Your task is to find every line of the listing that includes "header" and copy it.
Extracted records Block Start
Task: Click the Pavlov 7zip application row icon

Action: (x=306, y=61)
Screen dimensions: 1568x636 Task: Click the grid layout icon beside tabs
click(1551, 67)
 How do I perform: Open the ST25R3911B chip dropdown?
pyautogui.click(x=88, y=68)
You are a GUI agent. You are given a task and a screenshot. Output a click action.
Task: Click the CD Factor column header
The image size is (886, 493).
Extracted records Block End
Extracted records Block Start
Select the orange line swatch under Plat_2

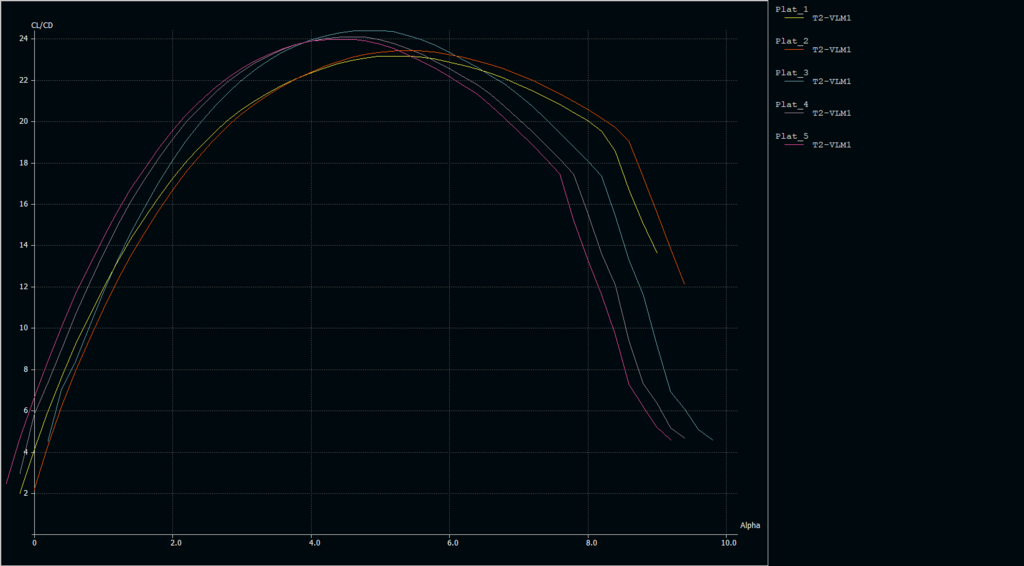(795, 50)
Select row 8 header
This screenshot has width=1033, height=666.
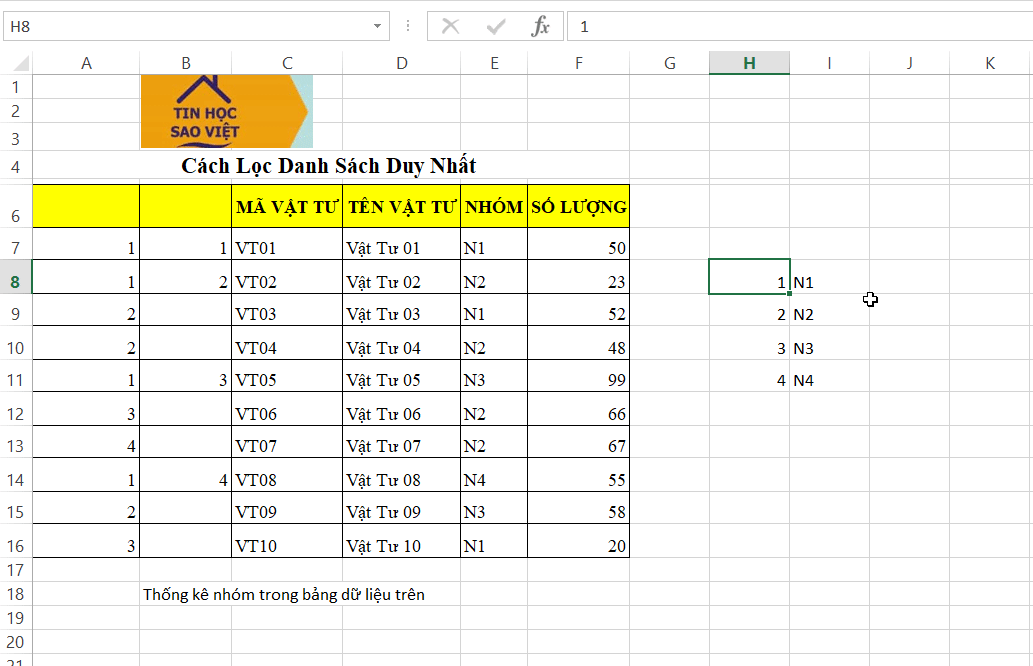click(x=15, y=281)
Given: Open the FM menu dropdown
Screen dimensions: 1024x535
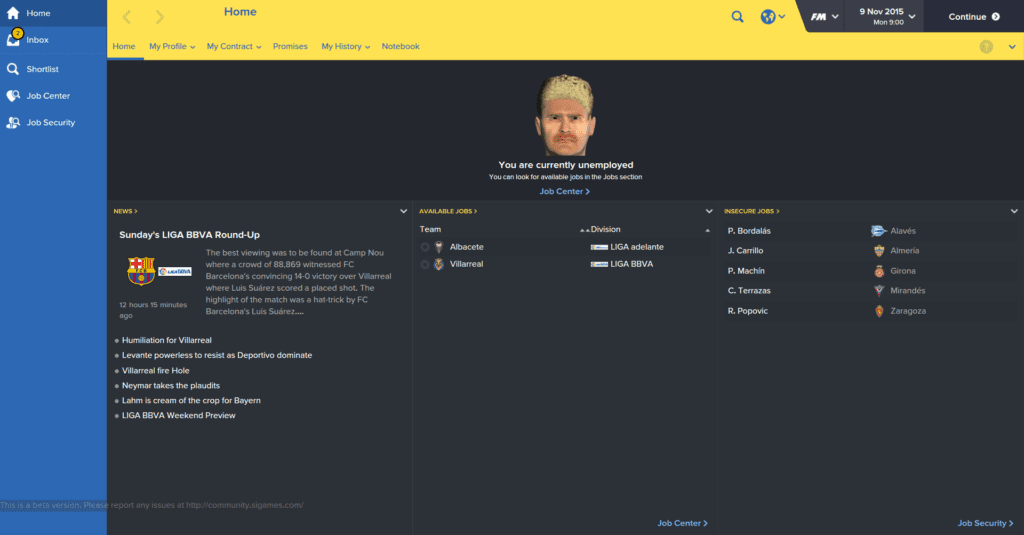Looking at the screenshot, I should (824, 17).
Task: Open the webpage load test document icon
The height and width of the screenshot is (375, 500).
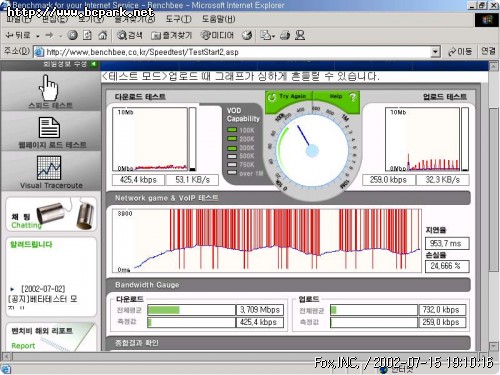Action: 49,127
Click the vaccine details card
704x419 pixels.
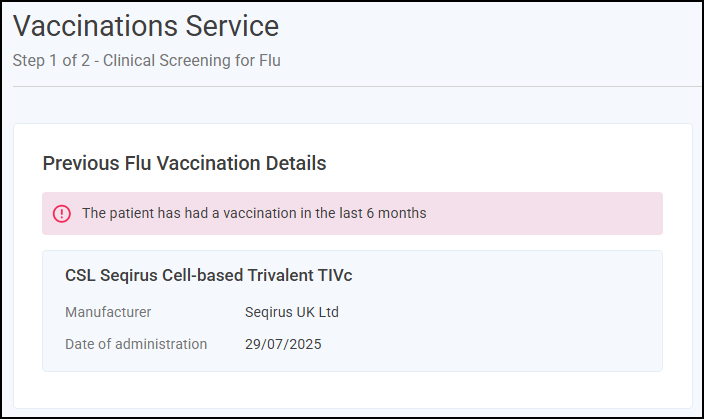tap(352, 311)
Extracted records Block End
## [Solution to the problem]
Task: Click the CD Factor column header
Select row 8 header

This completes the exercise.